La condition légale de la prorogation
Le cadre juridique de la prorogation est strictement défini. Le tribunal rappelle le fondement légal de sa décision en citant l’article L. 643-9 du code de commerce. « le tribunal peut proroger le terme fixé par une décision motivée » (Attendu que selon les dispositions de l’article L. 643-9 du code de commerce). Cette disposition confère au juge un pouvoir discrétionnaire, conditionné par l’existence d’un motif sérieux. La simple invocation d’une difficulté ne suffit donc pas à justifier une prolongation de la procédure.
L’exigence d’un motif légitime trouve une application concrète en l’espèce. Le tribunal retient comme élément justificatif l’existence d’une enquête pénale distincte. « un rapport relatif à des sanctions professionnelles est en cours d’instruction par le Parquet » (Que dans ces conditions…). Ce fait objectif, extérieur à la volonté du liquidateur, constitue un obstacle à la clôture définitive des opérations. La décision illustre ainsi que le motif doit être substantiel et perturber le bon déroulement de la liquidation.
Les effets pratiques de la décision
La prorogation ordonnée préserve l’efficacité de la mission du liquidateur. En accordant un délai supplémentaire, le tribunal permet la poursuite des investigations nécessaires. La clôture prématurée aurait pu compromettre l’intégrité du processus, notamment la prise en compte d’éventuels résultats de l’instruction pénale. Cette décision garantit ainsi l’exhaustivité et la régularité des opérations de liquidation au bénéfice de l’ensemble des créanciers.
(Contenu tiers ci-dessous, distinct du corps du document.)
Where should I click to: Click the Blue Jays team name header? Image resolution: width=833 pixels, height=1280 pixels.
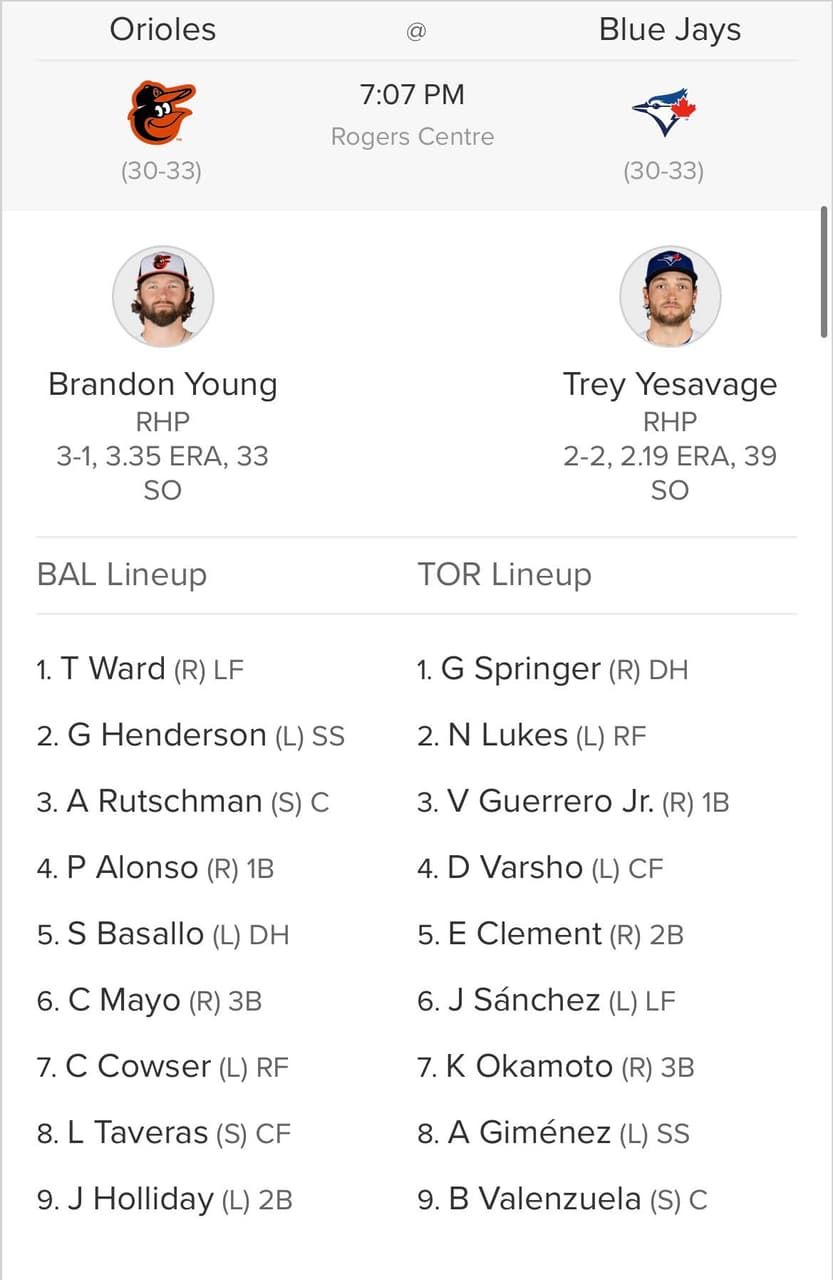[x=670, y=29]
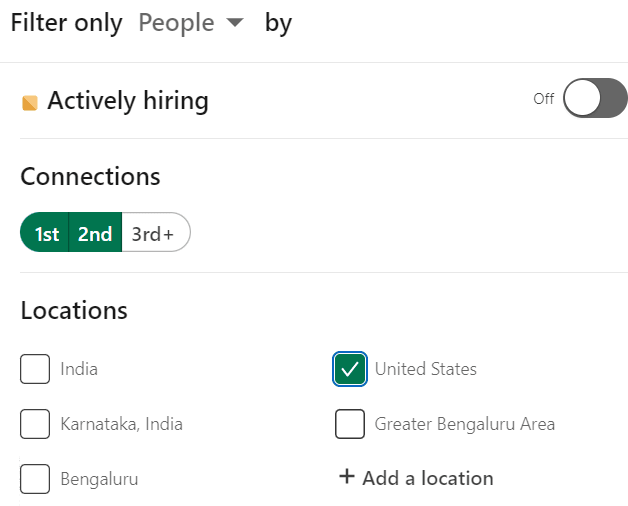The height and width of the screenshot is (506, 628).
Task: Open the People filter type dropdown
Action: pos(191,22)
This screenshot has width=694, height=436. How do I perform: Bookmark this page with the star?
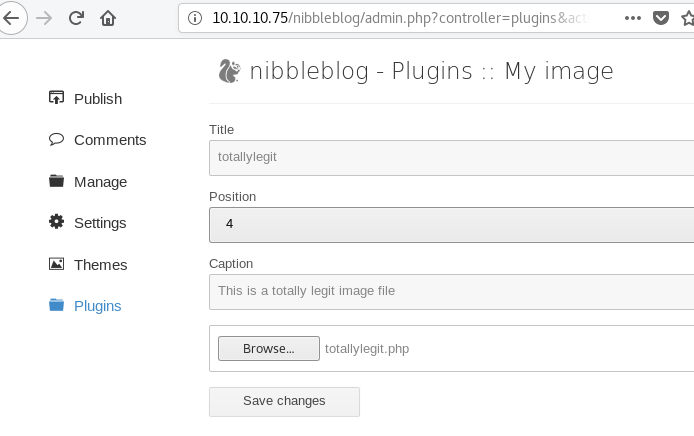(687, 18)
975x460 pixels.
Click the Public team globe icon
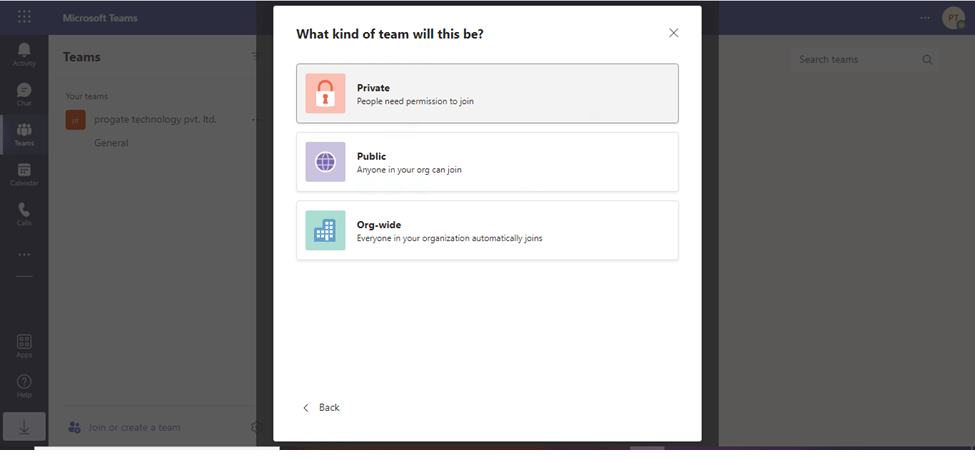[325, 162]
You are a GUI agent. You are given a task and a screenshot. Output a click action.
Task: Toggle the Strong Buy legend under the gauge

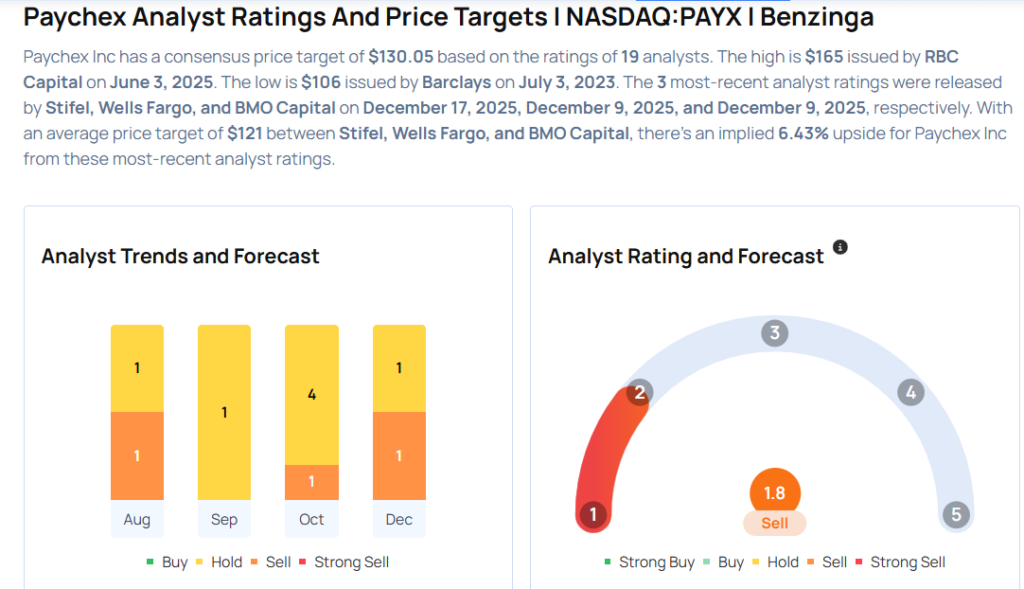[648, 562]
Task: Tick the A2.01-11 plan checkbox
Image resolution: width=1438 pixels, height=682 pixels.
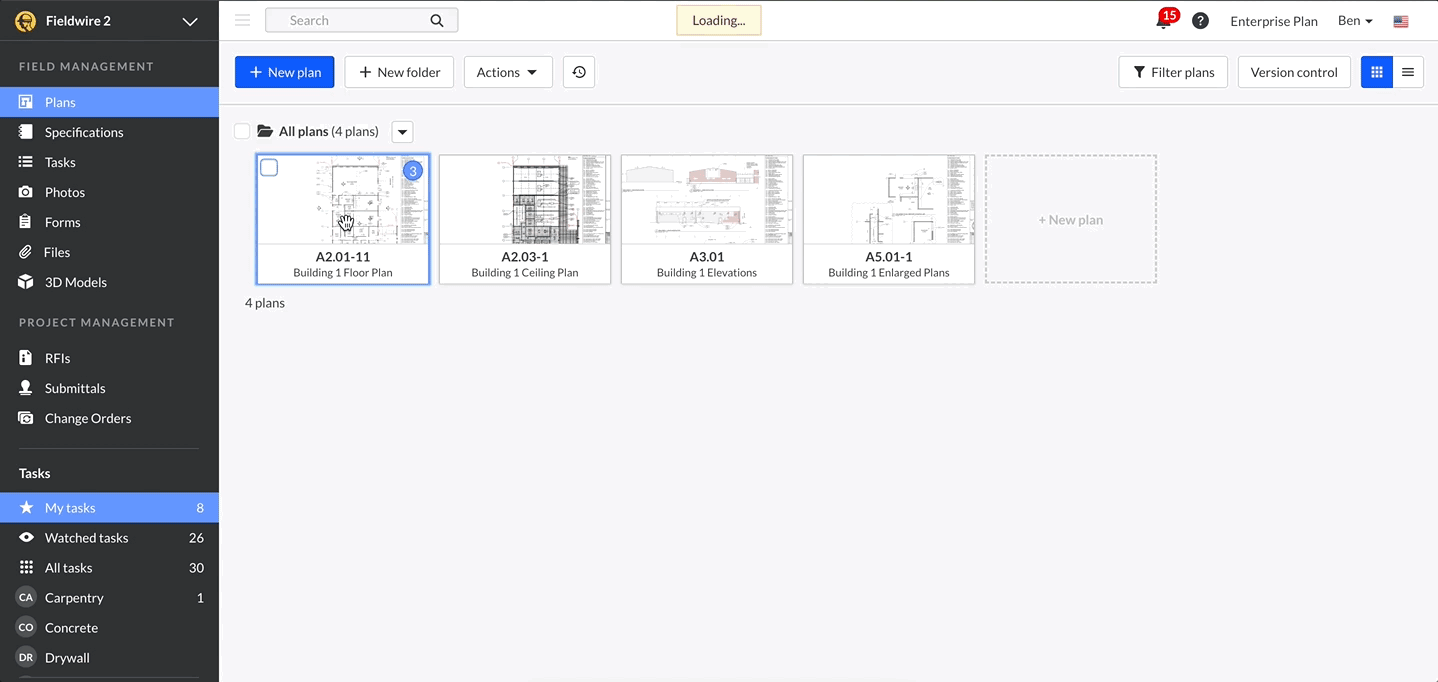Action: pyautogui.click(x=269, y=168)
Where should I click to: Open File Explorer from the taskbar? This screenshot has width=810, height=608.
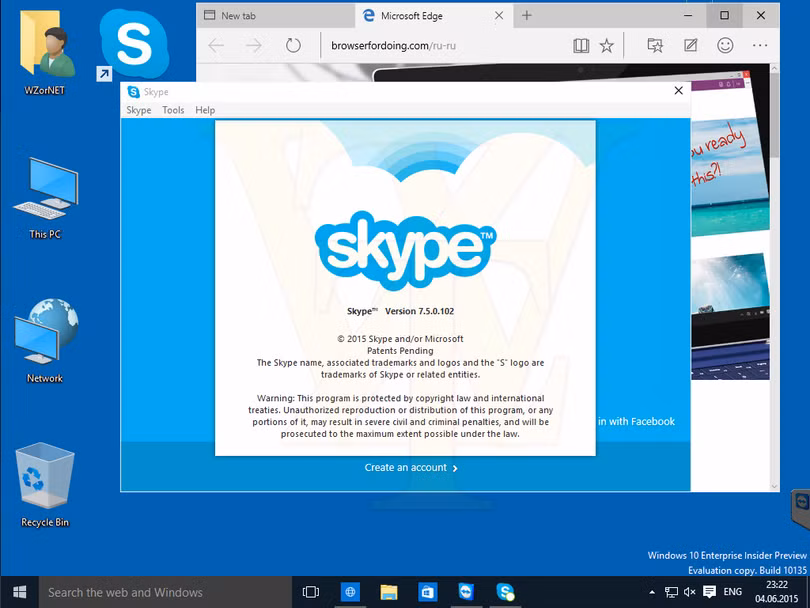(388, 592)
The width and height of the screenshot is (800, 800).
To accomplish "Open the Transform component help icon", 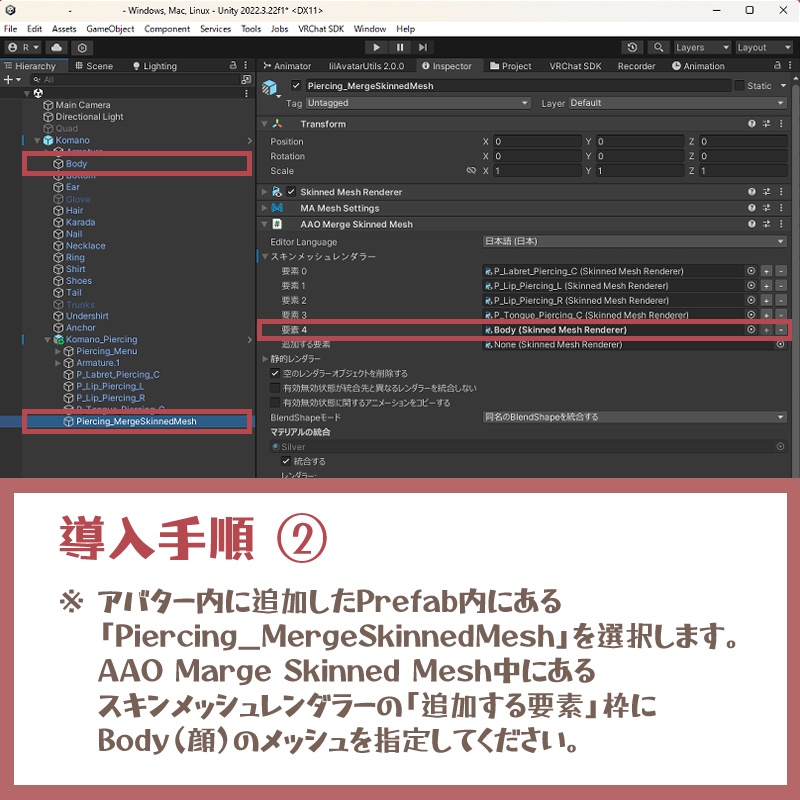I will tap(752, 124).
La mesure prise s’inscrit dans une gestion temporelle encadrée de la procédure. Le tribunal fixe une nouvelle date impérative pour l’examen de la clôture. « l’affaire sera rappelée le : 05/06/2026 à 09:30 » (PAR CES MOTIFS). Cette précision démontre que la prorogation n’est pas une simple prolongation indéfinie. Elle constitue un report strictement limité, soumis à un contrôle futur du juge, maintenant ainsi une pression sur le déroulement de la procédure.